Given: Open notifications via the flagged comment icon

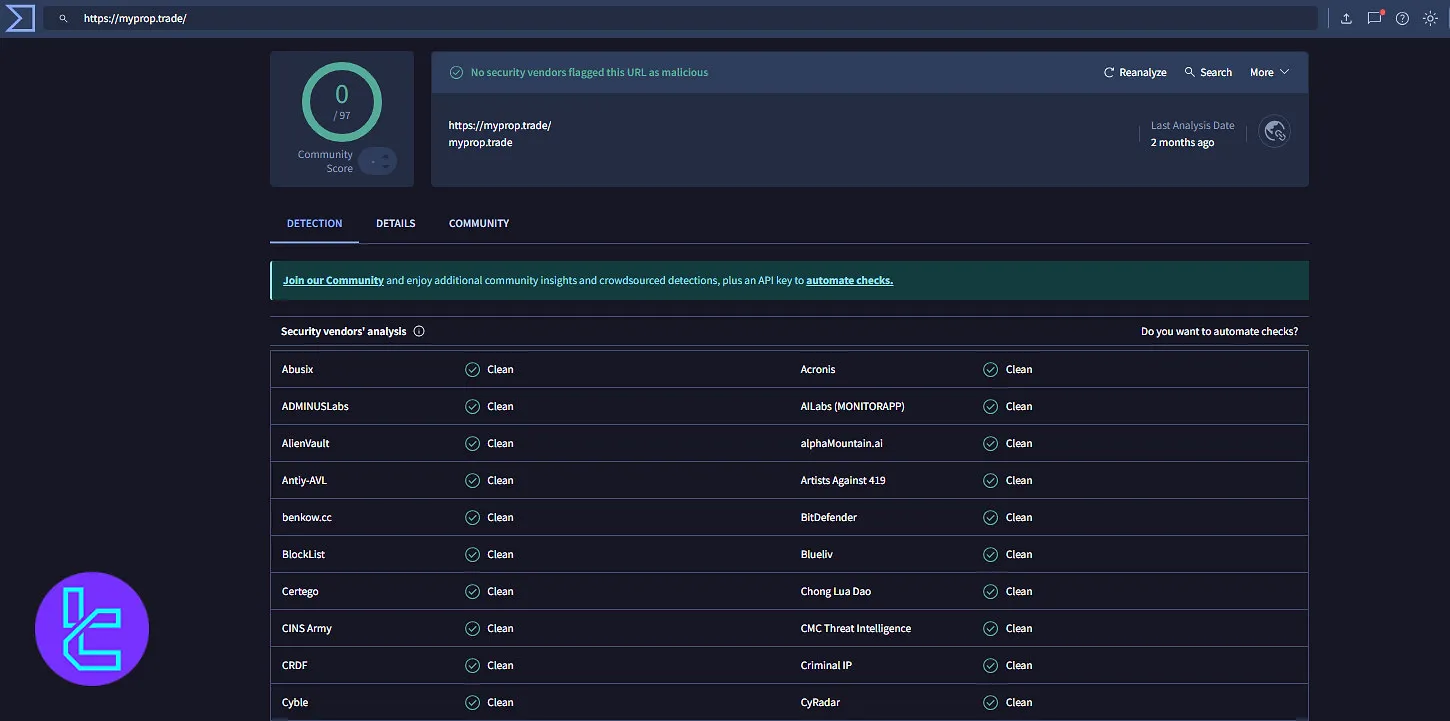Looking at the screenshot, I should tap(1374, 17).
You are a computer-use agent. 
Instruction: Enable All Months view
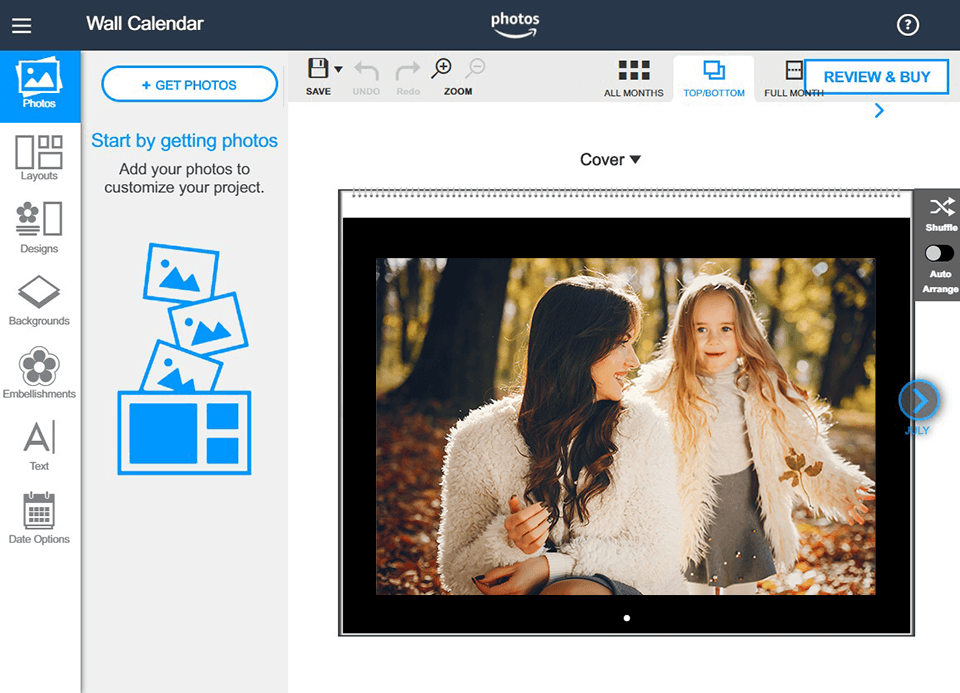pos(634,76)
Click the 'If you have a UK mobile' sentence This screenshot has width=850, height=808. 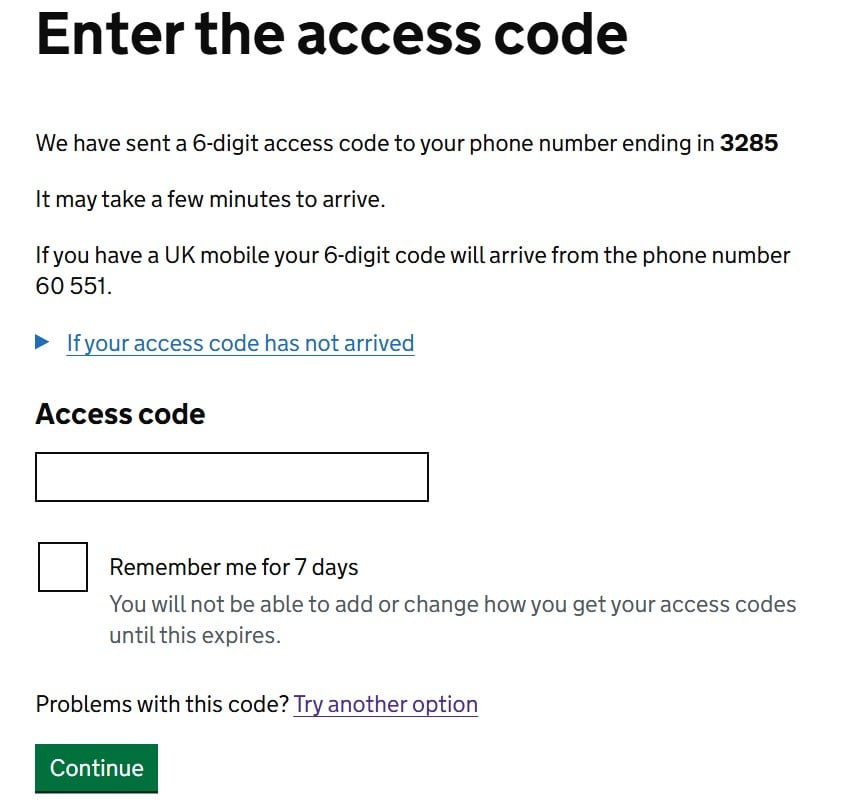(x=412, y=255)
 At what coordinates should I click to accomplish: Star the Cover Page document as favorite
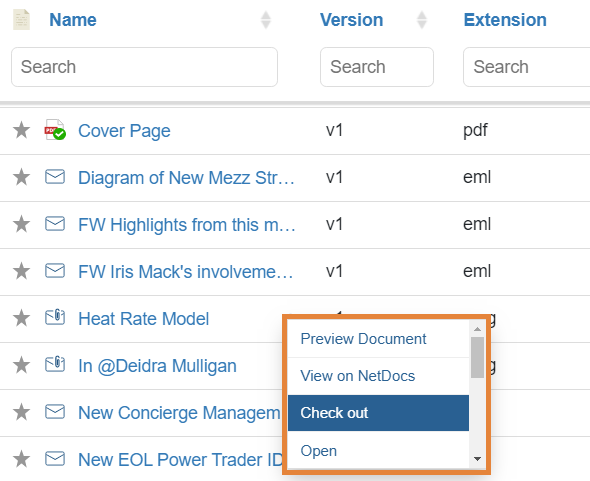point(21,130)
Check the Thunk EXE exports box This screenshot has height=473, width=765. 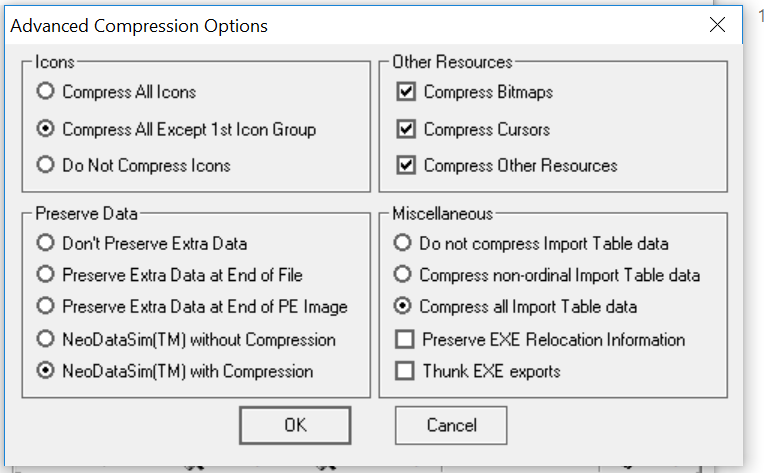(x=405, y=371)
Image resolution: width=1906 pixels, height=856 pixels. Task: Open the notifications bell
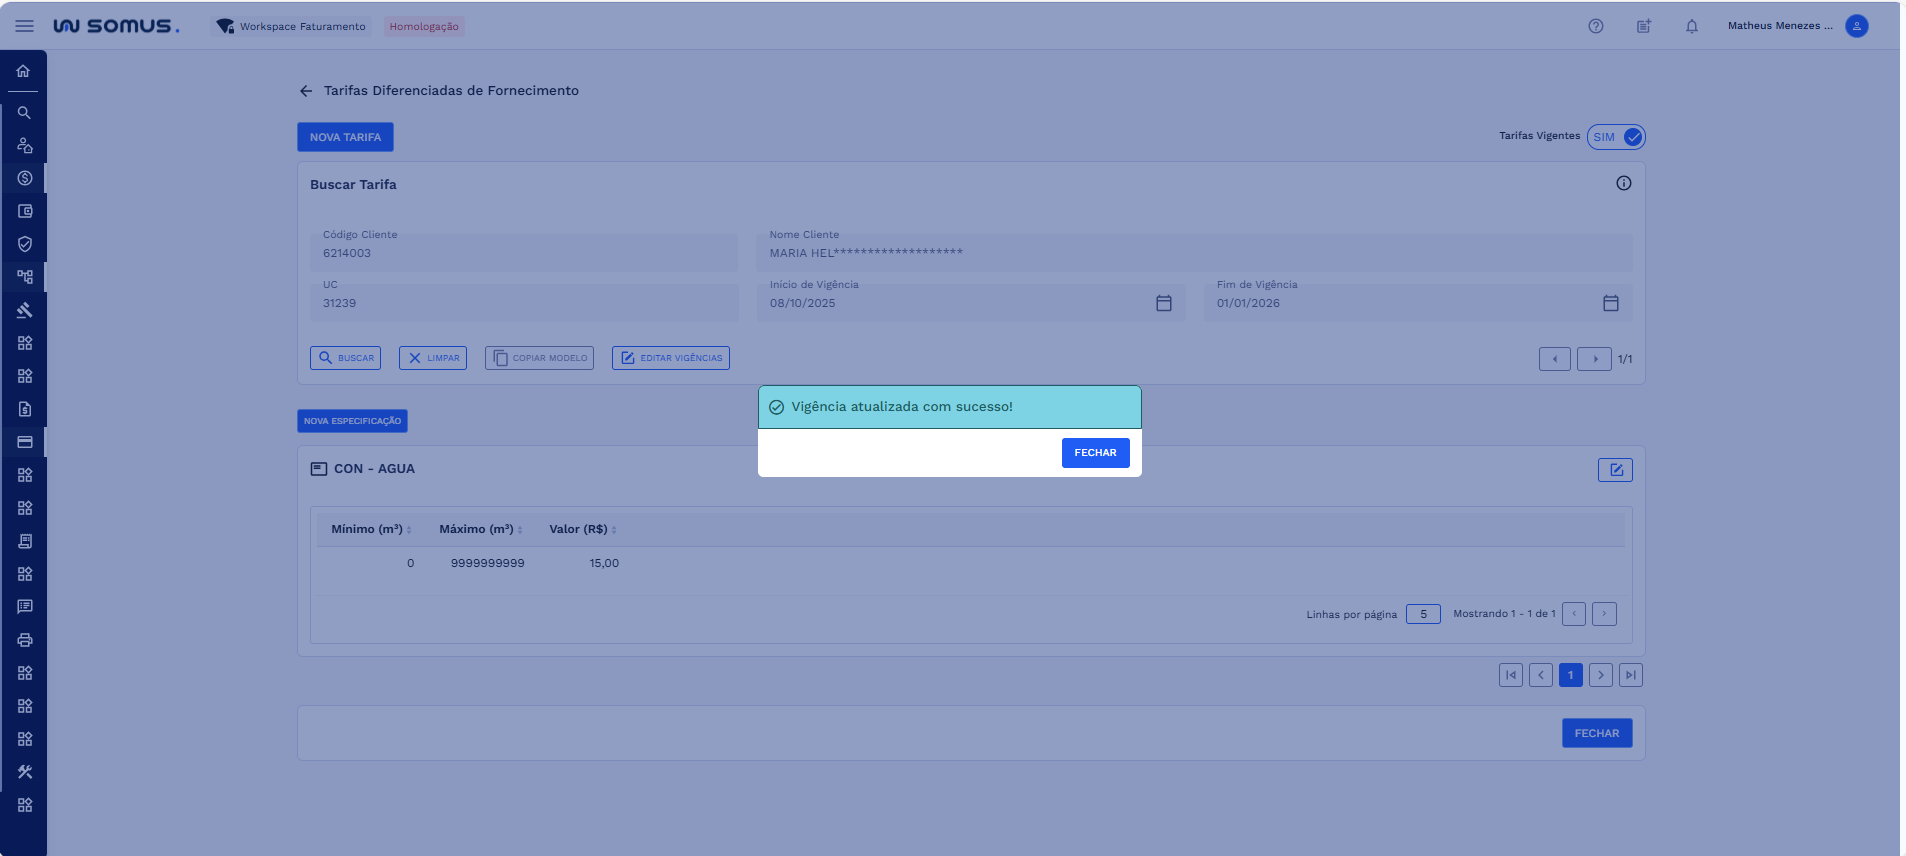1691,26
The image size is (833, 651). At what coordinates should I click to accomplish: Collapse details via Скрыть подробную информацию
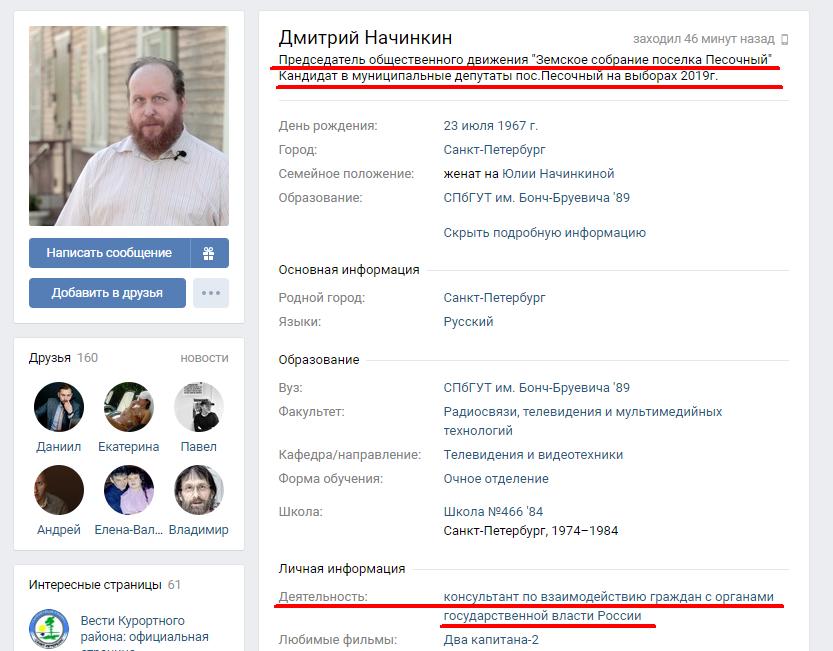(545, 233)
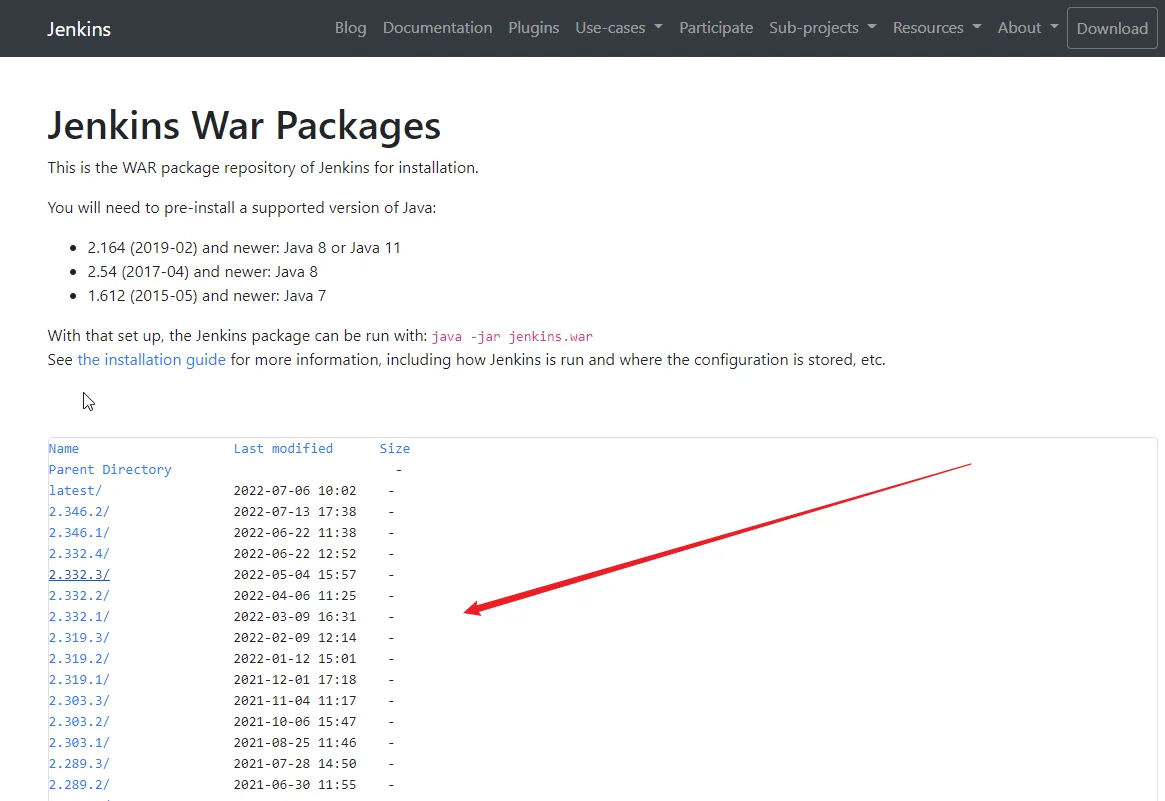Open the 2.319.1/ directory
This screenshot has height=801, width=1165.
coord(79,680)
##########
> _What needs to be done_
The line containing "Image resolution: width=1906" marks the start: set down exactly that line and every line after it through the last line of the data, without any pictures.

> _Response below_
Image resolution: width=1906 pixels, height=856 pixels. Task: Open the notifications bell
1691,26
The image size is (833, 651). At what coordinates should I click to accomplish: Collapse details via Скрыть подробную информацию
(545, 233)
Open the 2.319.1/ directory
This screenshot has height=801, width=1165.
coord(79,680)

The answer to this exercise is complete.